We live in a magical time. No really, we do. This age of information makes learning a new skill, improving your craft, and finding your tribe remarkably accessible. All you have to do is a quick Google search and you’ll be flooded with more ideas and connections than you could have time to work with if you spent the rest of your life sifting through them all.

So it amazes me when people stay stuck in a rut, when they don’t reach for what they’ve always wanted. It’s right there in front of you! Grab it!

I am one of those people sometimes. It took me nearly a decade after I graduated from college with a BA in English Literature to branch out and decide to reach for my dreams. Still, the more I connected with others who were doing what they loved, the more I realized that it was possible. And one day I just couldn’t sit idly by any longer. I had to give my dreams a try.

Now, just because all of the information you could possibly need is there for the taking doesn’t make the process of achieving your dreams easy. But you can do this thing called being a writer, and you can do it successfully, if you own your process.

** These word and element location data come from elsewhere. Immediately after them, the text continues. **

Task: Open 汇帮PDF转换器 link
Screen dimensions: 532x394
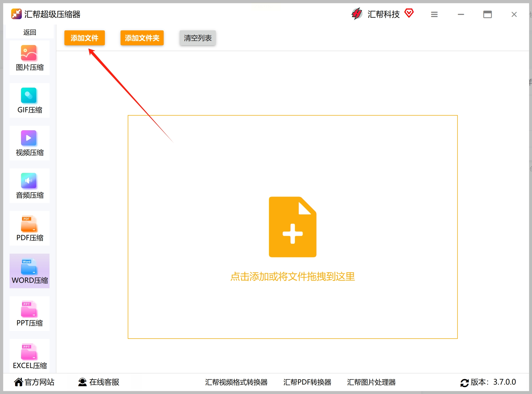Action: click(x=307, y=382)
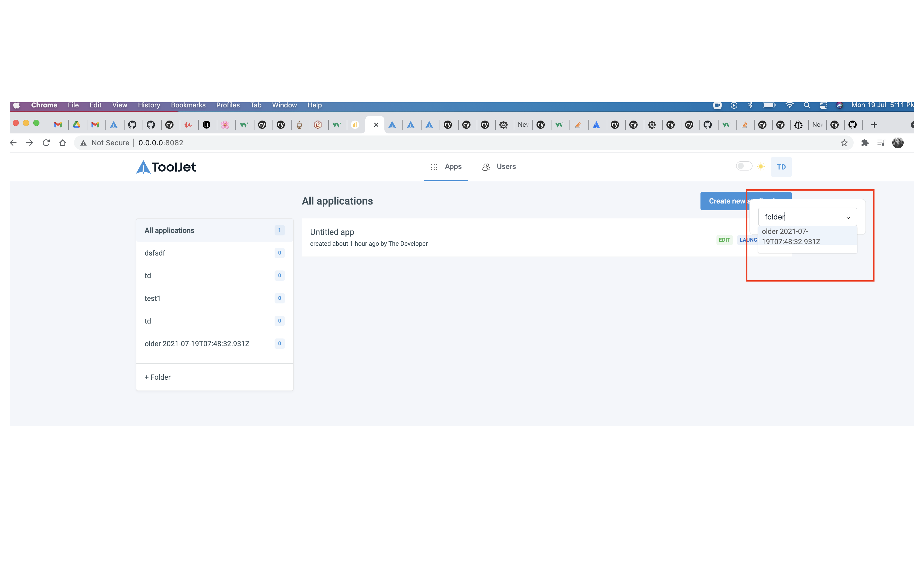Open the TD profile avatar
This screenshot has height=577, width=924.
[781, 166]
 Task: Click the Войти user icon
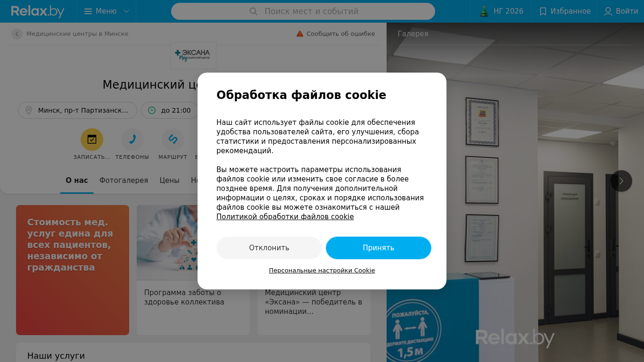pos(608,11)
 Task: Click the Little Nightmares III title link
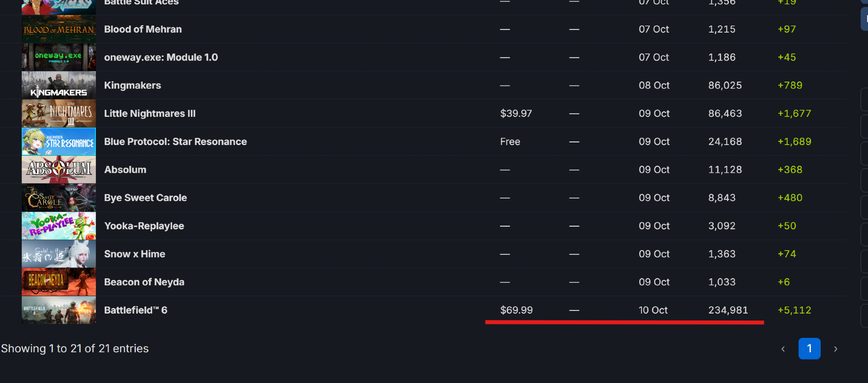coord(150,113)
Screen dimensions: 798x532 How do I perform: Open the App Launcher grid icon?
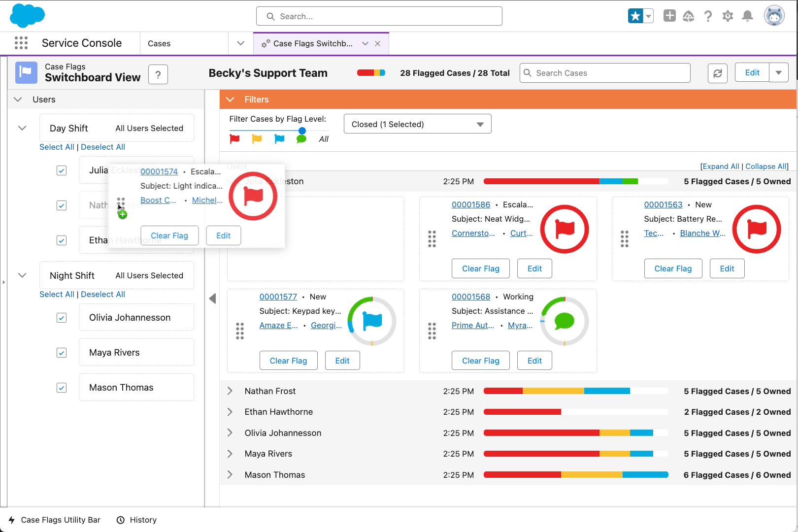[x=21, y=43]
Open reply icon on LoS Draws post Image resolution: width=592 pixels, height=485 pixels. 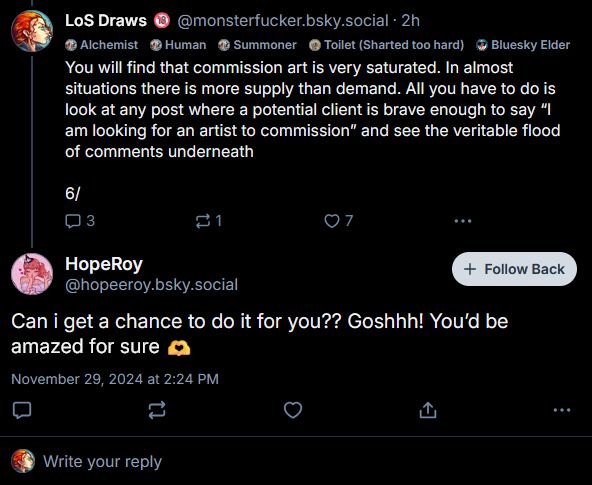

What Do You Need to Succeed?

What do I mean by own your process? I mean know yourself. Know what you need in order to be successful. Do you need to enroll in an MFA program and have some external authority riding you to make sure you meet your deadlines and work on your craft? Go enroll then! There are plenty of programs out there willing to teach you what you want to know, willing to give you the structure that you need to make the most of your writing.

But if you don’t have the funds or the flexibility in your schedule to make an MFA program work, does that mean you’ll never become the writer you want to be? No way! You just have to know what you need and then go out and get it.

Do you need writing instruction? There are blogs (ahem) like this one that give you tips and advice for crafting a better narrative or strengthening your main character. Do you need inspiration? Cultivate a reading list of authors you love and authors who can teach you something about your own writing as well.* Do you need motivation and accountability? Look for writer-friends who will make sure you put your butt in the chair and do your work. They might be people you know in your hometown, or they might be people you know on the web.

When I decided it was time to seriously pursue my dreams of writing and owning my own business, I went straight for whatever advice and help I could find. I found the DIY MFA community, to level up my writing game. I began intentionally setting aside reading time for books on writing and editing. I connected with the Editorial Freelancers Association to ask questions and get advice from other editors who are out there doing what I want to do. And I have an accountability buddy who meets me on Google Chat at least 3 mornings a week, to make sure that I get up and write/revise/outline, whatever I need to stay on target for my goals.

Do-It-Yourself

Whether you go to a traditional program or cobble your own MFA together (like I am) in the space you have to do it, you are the one doing the work. The writing is yours, and the ideas are, too. You don’t actually need the permission or validation of an outside party to get started. You just have to have the willingness to try something new, to take a risk, learn a new skill, to fail and try again. As I said, these are magical times. All the resources you need are at your fingertips, just waiting for the spark that YOU give them to come to life.